I have a column with strings such as: Posted: 1 day ago, Posted: 2 days ago. I want to convert this column to a column of dates, i.e.: datetime.date(2021, 12, 22), datetime.date(2021, 12, 21).
I tried using regex groups combined with df.replace() to achieve it in a compact operation:
df2 = df.replace({r"Posted: (\d+) days? ago": str(date.today() - timedelta(int(r"\1")))}, regex=True)

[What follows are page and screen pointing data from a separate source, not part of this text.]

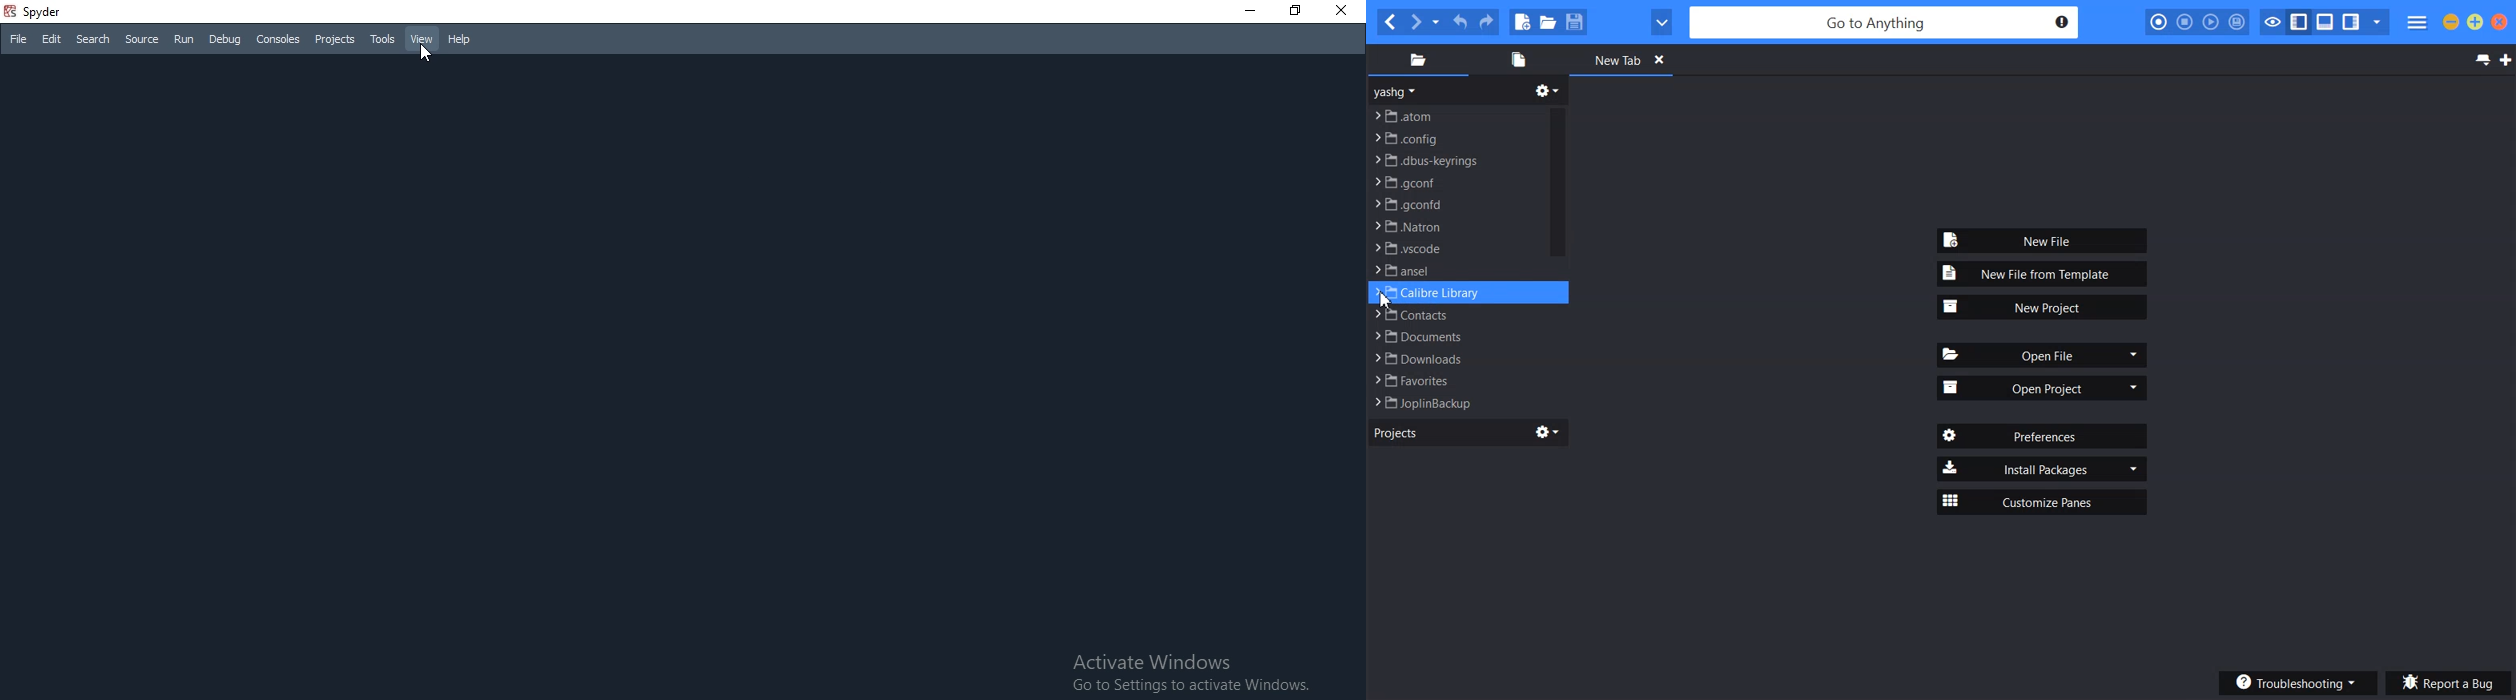 The width and height of the screenshot is (2520, 700). I want to click on cursor on view, so click(428, 55).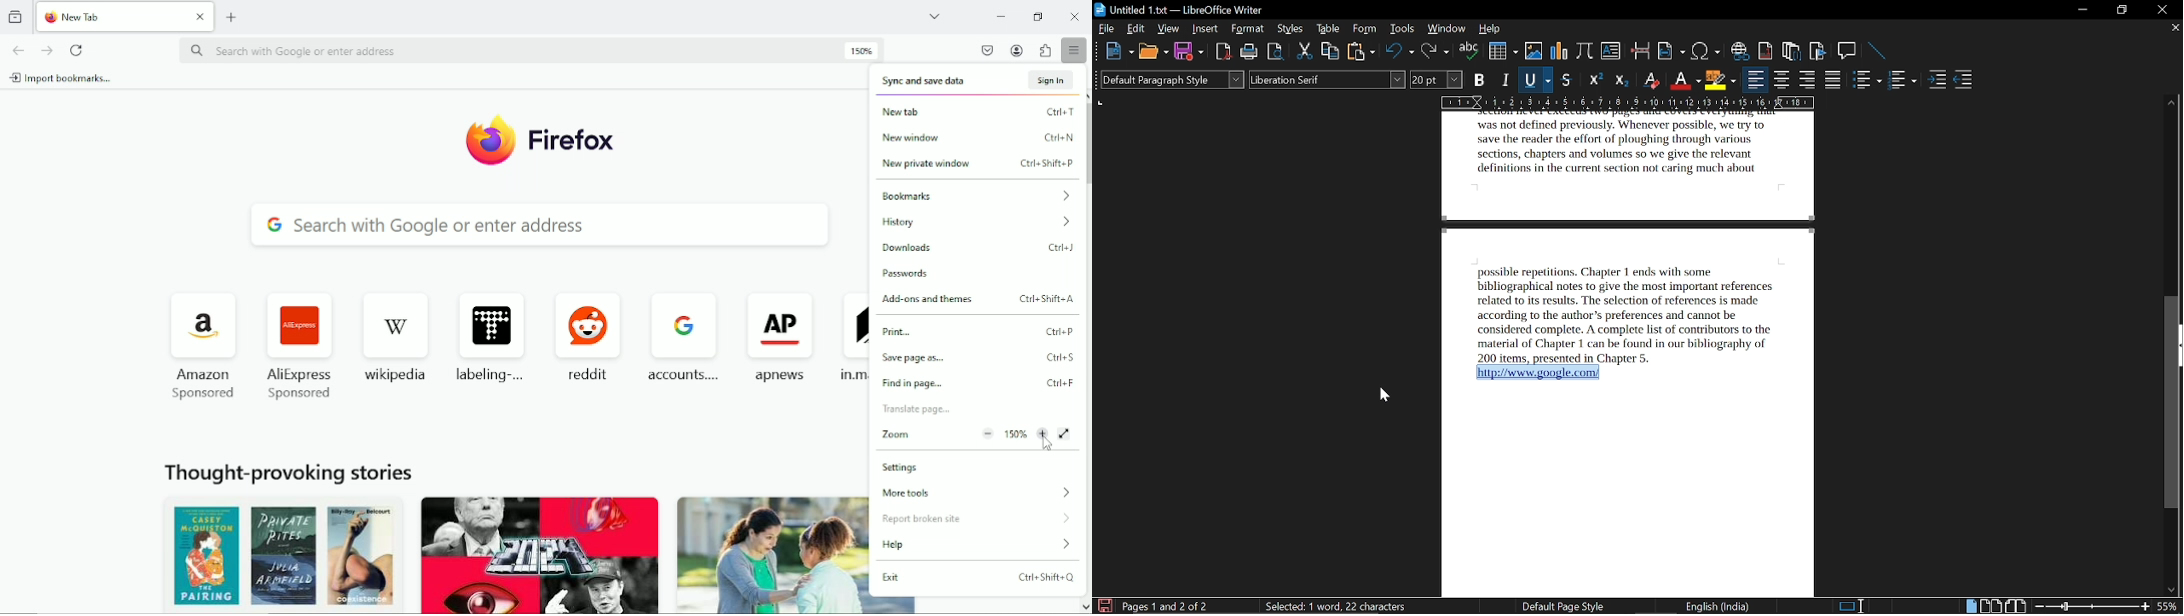 The image size is (2184, 616). Describe the element at coordinates (986, 432) in the screenshot. I see `Decrease` at that location.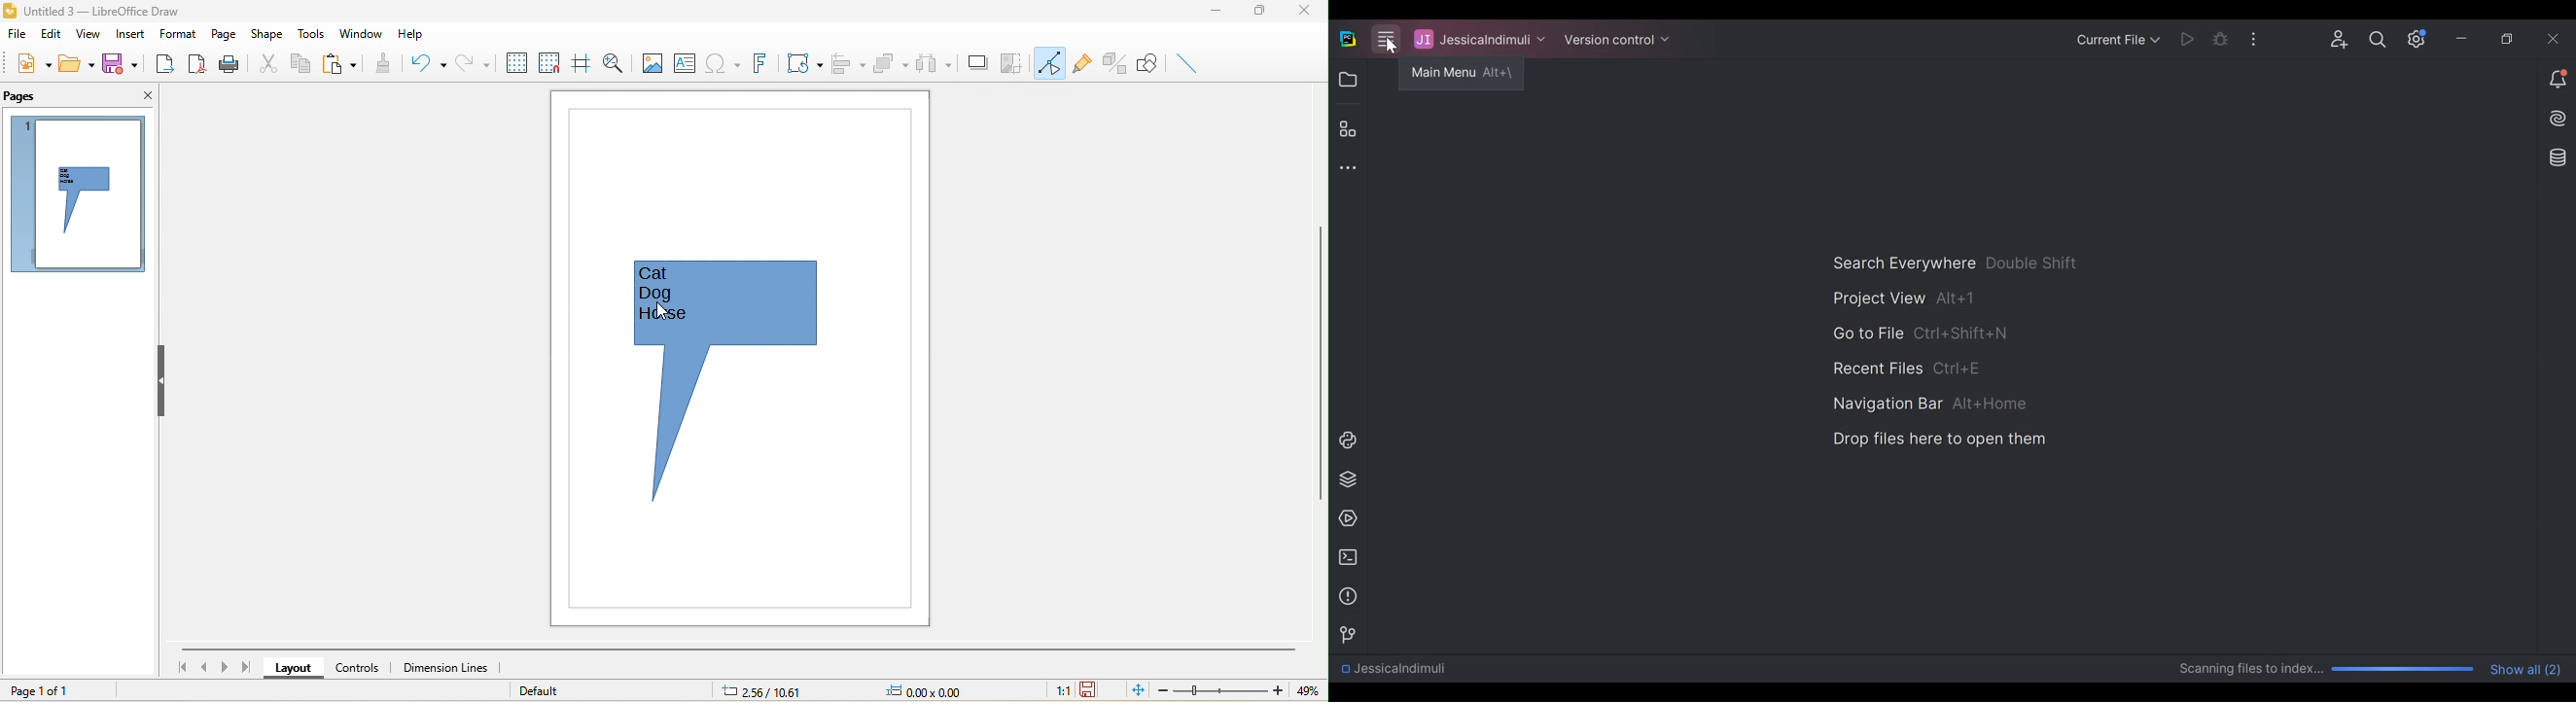  I want to click on export, so click(160, 66).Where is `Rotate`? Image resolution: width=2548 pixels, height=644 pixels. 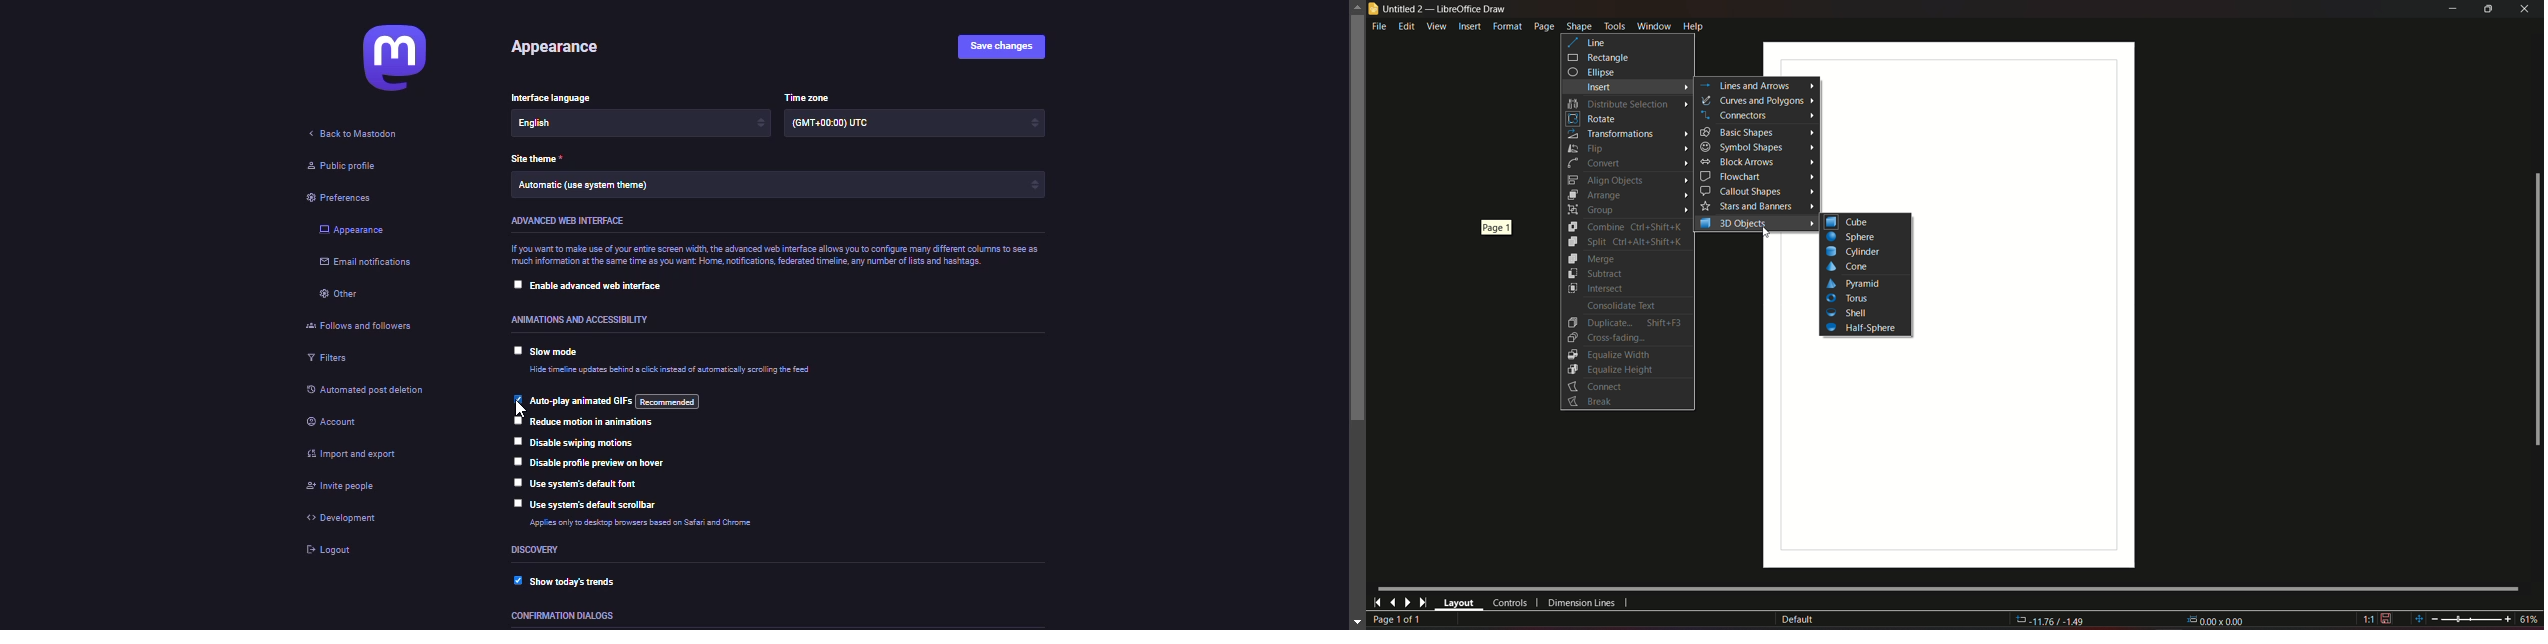
Rotate is located at coordinates (1593, 119).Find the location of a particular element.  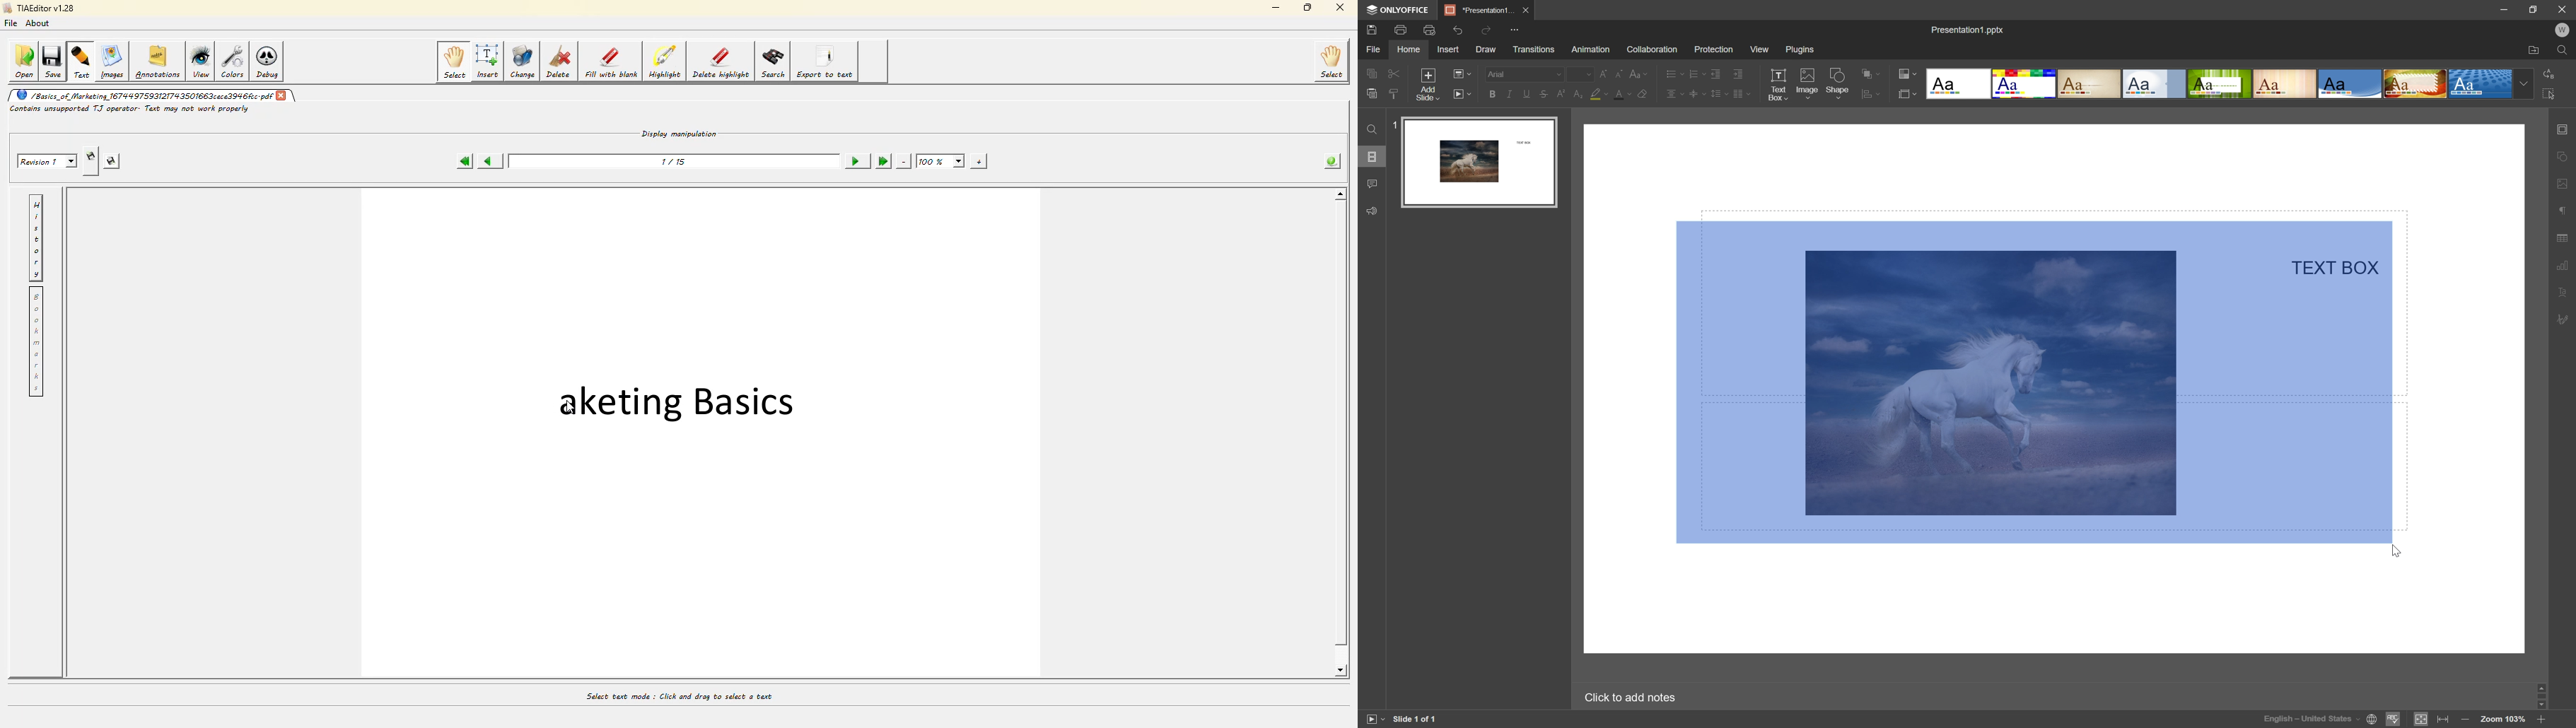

but this results in ValueError: invalid literal for int() with base 10: '\\1' error since int() evaluates its input not as a reference to the earlier regex group but as a literal string. Merely just obtaining the matched pattern works fine though, either of the following two would work if I only wanted to preserve the numerical value in the column, instead of translating it to datetime objects:
df2 = df.replace({r"Posted: (\d+) days? ago": "\g<1>"}, regex=True)
df2 = df.replace({r"Posted: (\d+) days? ago": r"\1"}, regex=True)
How can I obtain the referenced regex value to pass it on to timedelta()?
Full code:
import pandas as pd
from datetime import date, timedelta
df = pd.DataFrame(
[['Posted: 1 day ago', 'xa01332cs', 101],
['Posted: 2 days ago', 'd11as99101', 630],
['Posted: 11 days ago', '12011rww1a', 301]
],
columns = ['Date', 'Code', 'Value']
)
def preprocess(df):
#df2 = df.replace({r"Posted: (\d+) days? ago": "\g<1>"}, regex=True) # this works
#df2 = df.replace({r"Posted: (\d+) days? ago": r"\1"}, regex=True) # this works identically to previous row
df2 = df.replace({r"Posted: (\d+) days? ago": str(date.today() - timedelta(int(r"\1")))}, regex=True)
return df2
preprocess(df)